**Problem requirements:** Within the data beneath, some lines may hold the word "review". Give the number of those lines and nothing else.
★ ★ ★ ★ ★
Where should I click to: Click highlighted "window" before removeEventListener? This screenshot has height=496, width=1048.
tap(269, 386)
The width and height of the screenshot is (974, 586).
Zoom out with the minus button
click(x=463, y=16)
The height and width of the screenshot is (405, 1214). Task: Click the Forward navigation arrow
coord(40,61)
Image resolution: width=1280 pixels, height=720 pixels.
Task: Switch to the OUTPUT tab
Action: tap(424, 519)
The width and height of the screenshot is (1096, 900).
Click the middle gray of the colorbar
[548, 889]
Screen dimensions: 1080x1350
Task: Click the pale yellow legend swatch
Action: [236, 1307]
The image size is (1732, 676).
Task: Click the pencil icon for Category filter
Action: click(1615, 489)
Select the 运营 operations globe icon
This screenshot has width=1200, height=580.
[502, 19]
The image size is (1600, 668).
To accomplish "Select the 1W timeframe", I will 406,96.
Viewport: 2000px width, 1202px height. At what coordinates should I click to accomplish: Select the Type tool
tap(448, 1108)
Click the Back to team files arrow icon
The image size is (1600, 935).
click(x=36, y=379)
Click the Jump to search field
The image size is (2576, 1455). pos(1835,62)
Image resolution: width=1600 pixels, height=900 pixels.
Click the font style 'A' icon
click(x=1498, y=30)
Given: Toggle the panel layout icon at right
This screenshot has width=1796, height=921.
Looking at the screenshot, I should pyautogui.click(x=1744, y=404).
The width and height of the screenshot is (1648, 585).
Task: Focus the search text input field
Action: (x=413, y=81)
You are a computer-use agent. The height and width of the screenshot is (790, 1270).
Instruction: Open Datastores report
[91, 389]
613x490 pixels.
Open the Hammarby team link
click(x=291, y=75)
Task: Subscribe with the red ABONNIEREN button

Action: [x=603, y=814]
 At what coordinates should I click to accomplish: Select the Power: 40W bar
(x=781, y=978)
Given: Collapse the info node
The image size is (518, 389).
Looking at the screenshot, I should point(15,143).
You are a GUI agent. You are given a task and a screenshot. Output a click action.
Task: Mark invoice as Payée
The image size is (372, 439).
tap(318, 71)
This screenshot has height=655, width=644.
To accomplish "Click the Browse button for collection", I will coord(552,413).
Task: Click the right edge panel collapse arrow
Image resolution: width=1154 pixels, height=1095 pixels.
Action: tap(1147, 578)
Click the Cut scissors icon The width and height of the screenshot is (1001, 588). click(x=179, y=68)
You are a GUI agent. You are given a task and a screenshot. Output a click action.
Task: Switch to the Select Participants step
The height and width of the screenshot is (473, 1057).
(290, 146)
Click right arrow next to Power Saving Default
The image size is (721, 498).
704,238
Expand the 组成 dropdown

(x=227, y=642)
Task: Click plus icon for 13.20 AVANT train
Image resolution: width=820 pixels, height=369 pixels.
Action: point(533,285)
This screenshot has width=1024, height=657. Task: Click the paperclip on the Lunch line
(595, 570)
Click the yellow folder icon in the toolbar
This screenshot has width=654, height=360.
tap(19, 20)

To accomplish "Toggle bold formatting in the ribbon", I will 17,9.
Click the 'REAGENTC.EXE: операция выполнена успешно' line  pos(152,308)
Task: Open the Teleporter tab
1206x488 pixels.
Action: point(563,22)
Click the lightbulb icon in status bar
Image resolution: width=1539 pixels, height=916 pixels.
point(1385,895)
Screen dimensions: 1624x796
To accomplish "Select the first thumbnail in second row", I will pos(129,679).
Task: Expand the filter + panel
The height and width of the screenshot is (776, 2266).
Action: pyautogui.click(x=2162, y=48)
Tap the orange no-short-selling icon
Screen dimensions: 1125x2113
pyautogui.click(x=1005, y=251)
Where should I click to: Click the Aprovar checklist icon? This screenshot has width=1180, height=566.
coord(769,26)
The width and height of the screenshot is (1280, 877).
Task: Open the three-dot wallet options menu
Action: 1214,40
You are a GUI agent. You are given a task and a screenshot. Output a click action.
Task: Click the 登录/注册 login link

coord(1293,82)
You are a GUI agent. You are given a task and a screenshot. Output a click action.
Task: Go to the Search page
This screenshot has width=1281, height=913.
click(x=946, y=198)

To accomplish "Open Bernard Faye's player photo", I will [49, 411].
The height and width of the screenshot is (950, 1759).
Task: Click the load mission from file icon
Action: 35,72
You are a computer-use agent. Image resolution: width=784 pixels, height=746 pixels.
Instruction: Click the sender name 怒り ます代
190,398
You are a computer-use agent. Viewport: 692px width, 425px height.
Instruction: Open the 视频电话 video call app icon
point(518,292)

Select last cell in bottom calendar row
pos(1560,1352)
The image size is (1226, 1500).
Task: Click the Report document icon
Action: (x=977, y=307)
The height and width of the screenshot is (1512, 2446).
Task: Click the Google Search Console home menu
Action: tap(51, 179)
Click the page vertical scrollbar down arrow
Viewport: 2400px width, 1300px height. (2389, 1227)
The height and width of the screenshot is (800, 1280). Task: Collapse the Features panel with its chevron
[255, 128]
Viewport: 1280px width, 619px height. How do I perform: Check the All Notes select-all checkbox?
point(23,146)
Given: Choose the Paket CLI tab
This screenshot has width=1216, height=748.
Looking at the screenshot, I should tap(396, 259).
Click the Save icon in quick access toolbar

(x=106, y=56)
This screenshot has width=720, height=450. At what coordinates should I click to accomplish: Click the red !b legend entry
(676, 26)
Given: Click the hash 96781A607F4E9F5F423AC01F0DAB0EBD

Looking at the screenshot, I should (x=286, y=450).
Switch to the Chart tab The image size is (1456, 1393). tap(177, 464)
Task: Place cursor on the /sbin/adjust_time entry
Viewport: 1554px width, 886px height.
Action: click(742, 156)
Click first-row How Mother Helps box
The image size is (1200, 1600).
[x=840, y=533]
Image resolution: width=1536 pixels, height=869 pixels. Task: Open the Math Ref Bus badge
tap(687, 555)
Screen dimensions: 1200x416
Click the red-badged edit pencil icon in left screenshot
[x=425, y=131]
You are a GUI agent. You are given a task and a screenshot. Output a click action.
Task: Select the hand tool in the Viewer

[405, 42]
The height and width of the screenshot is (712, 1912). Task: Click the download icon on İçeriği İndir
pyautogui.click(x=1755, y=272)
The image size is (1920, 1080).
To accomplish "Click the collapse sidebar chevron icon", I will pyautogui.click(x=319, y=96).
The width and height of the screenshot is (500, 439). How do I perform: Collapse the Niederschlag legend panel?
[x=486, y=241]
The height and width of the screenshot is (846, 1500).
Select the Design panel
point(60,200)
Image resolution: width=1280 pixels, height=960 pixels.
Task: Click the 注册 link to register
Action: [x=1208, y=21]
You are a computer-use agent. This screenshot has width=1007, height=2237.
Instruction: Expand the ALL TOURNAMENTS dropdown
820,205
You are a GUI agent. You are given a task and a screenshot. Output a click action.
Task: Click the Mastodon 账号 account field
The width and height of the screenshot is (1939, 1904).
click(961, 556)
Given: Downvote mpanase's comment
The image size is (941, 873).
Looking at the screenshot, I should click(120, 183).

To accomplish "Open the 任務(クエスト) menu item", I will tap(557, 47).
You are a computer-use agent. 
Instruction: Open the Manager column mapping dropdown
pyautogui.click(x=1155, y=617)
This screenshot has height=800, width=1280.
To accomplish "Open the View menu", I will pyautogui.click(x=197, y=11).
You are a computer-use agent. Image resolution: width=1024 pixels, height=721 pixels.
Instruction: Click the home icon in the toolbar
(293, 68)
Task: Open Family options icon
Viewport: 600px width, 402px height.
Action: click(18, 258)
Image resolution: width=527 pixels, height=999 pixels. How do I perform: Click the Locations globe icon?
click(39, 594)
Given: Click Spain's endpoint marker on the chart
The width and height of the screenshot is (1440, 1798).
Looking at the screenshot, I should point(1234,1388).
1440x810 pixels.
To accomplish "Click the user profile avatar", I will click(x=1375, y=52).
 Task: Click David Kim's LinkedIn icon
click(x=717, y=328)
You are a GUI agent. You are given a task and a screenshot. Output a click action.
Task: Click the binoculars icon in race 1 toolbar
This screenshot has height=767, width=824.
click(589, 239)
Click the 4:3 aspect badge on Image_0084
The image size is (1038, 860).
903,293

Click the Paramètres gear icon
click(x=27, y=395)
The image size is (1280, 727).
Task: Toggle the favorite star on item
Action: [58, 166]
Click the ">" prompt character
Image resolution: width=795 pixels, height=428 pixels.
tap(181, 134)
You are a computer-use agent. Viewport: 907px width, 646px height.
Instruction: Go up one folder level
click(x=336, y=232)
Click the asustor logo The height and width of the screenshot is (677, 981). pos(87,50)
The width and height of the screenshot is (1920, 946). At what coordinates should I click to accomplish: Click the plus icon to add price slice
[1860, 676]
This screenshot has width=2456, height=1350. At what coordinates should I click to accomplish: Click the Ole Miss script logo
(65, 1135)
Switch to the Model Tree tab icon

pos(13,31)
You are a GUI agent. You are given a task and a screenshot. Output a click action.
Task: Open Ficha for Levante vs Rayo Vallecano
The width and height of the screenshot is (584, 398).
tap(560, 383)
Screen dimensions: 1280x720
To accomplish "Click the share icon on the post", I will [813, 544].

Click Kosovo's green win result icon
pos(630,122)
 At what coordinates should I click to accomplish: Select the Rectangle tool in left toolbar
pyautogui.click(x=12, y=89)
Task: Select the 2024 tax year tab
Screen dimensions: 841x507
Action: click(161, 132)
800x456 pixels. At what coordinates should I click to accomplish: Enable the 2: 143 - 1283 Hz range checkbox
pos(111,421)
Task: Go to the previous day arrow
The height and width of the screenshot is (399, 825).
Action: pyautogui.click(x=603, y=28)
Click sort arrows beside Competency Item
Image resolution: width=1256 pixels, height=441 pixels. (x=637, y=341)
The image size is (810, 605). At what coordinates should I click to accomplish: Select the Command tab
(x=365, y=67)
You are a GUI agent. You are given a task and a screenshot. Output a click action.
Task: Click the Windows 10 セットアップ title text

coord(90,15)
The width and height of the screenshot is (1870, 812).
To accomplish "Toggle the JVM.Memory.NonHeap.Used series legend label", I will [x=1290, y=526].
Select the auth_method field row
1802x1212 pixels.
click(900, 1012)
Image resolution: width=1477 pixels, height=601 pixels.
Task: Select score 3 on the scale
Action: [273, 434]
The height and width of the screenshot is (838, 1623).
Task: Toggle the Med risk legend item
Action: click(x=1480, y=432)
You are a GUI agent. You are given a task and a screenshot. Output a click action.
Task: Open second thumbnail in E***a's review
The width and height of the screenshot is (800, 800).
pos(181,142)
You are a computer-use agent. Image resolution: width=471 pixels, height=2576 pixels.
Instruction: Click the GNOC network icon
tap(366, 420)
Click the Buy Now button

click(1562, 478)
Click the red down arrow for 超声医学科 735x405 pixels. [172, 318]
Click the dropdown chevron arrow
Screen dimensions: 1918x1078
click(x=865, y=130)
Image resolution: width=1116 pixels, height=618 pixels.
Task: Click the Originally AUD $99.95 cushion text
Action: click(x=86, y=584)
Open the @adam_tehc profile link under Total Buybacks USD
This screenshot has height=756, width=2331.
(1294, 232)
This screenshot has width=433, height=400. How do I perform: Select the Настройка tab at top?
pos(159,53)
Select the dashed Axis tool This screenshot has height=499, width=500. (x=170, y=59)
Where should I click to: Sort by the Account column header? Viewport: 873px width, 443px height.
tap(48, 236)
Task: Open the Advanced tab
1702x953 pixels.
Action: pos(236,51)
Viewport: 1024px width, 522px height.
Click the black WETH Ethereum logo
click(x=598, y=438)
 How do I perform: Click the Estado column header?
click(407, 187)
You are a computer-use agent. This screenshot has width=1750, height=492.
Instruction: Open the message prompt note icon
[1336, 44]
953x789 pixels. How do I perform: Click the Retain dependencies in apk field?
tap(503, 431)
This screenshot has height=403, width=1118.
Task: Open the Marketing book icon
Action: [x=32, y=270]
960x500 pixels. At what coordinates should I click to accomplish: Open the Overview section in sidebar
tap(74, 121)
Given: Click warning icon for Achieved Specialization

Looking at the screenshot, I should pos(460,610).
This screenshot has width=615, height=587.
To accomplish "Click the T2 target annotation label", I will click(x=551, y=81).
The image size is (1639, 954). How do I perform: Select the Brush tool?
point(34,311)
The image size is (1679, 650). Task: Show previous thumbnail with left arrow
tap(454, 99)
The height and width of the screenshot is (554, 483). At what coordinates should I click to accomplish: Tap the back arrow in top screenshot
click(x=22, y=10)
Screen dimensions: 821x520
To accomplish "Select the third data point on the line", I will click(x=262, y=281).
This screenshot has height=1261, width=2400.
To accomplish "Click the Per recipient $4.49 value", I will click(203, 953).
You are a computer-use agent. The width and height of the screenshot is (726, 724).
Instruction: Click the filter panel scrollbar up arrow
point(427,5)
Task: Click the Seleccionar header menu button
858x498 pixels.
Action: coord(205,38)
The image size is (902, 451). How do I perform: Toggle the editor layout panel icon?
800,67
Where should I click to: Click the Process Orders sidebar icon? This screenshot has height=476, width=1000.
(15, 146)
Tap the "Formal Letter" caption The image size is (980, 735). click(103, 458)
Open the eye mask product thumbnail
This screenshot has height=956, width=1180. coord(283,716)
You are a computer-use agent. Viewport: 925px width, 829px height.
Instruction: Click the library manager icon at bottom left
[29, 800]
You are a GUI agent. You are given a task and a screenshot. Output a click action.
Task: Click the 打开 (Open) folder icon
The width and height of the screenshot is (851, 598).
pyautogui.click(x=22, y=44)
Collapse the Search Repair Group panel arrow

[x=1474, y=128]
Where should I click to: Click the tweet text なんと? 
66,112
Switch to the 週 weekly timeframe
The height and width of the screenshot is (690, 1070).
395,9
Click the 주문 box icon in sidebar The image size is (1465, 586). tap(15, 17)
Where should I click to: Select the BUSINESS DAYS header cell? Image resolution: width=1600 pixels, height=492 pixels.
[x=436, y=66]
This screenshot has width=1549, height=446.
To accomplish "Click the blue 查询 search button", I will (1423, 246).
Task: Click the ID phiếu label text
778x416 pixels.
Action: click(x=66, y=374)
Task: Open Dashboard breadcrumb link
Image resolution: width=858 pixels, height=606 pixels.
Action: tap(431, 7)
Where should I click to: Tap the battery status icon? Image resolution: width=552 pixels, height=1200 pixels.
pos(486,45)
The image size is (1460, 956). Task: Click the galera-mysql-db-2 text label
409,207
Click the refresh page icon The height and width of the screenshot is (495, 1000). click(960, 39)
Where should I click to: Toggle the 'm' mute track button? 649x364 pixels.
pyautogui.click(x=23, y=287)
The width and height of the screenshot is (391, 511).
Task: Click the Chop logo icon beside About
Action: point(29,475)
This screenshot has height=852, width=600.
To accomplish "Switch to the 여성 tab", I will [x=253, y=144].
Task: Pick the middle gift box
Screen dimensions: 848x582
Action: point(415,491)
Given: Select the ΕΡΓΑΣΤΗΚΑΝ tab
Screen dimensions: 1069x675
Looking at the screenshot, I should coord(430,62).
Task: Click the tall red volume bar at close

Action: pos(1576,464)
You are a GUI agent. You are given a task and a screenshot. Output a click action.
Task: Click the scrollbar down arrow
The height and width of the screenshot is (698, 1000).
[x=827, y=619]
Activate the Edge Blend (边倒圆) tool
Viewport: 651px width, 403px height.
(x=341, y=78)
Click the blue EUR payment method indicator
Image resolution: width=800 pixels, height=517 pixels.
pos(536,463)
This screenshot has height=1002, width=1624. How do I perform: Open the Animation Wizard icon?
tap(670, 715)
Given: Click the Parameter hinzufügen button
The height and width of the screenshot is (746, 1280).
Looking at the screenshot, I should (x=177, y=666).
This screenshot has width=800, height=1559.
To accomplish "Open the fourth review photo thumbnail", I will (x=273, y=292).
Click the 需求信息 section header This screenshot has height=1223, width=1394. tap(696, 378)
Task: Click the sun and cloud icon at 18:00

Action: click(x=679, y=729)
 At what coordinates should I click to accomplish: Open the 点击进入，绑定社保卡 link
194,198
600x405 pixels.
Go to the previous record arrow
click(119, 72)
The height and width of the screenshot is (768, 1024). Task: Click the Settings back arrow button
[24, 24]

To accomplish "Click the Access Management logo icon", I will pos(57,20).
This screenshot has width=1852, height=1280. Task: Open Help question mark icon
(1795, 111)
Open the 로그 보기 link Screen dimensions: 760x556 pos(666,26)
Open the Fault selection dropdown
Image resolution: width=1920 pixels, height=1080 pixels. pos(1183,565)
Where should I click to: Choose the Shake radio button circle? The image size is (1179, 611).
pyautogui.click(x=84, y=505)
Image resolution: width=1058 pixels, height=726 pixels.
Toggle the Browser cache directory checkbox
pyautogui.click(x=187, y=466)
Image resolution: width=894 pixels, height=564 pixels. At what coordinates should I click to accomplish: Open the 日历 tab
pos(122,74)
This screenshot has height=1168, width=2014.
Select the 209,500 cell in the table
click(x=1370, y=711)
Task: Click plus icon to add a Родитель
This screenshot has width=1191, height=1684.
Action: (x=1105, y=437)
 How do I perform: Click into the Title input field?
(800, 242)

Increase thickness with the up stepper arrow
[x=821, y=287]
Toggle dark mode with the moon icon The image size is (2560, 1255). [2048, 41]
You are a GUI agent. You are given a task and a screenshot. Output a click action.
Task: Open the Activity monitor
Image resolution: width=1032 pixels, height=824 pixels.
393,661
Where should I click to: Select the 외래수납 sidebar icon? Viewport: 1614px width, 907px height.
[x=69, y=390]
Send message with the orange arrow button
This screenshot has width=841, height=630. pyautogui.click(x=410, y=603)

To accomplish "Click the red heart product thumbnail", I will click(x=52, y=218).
★ ★ ★ ★ ★
**Answer box:** 2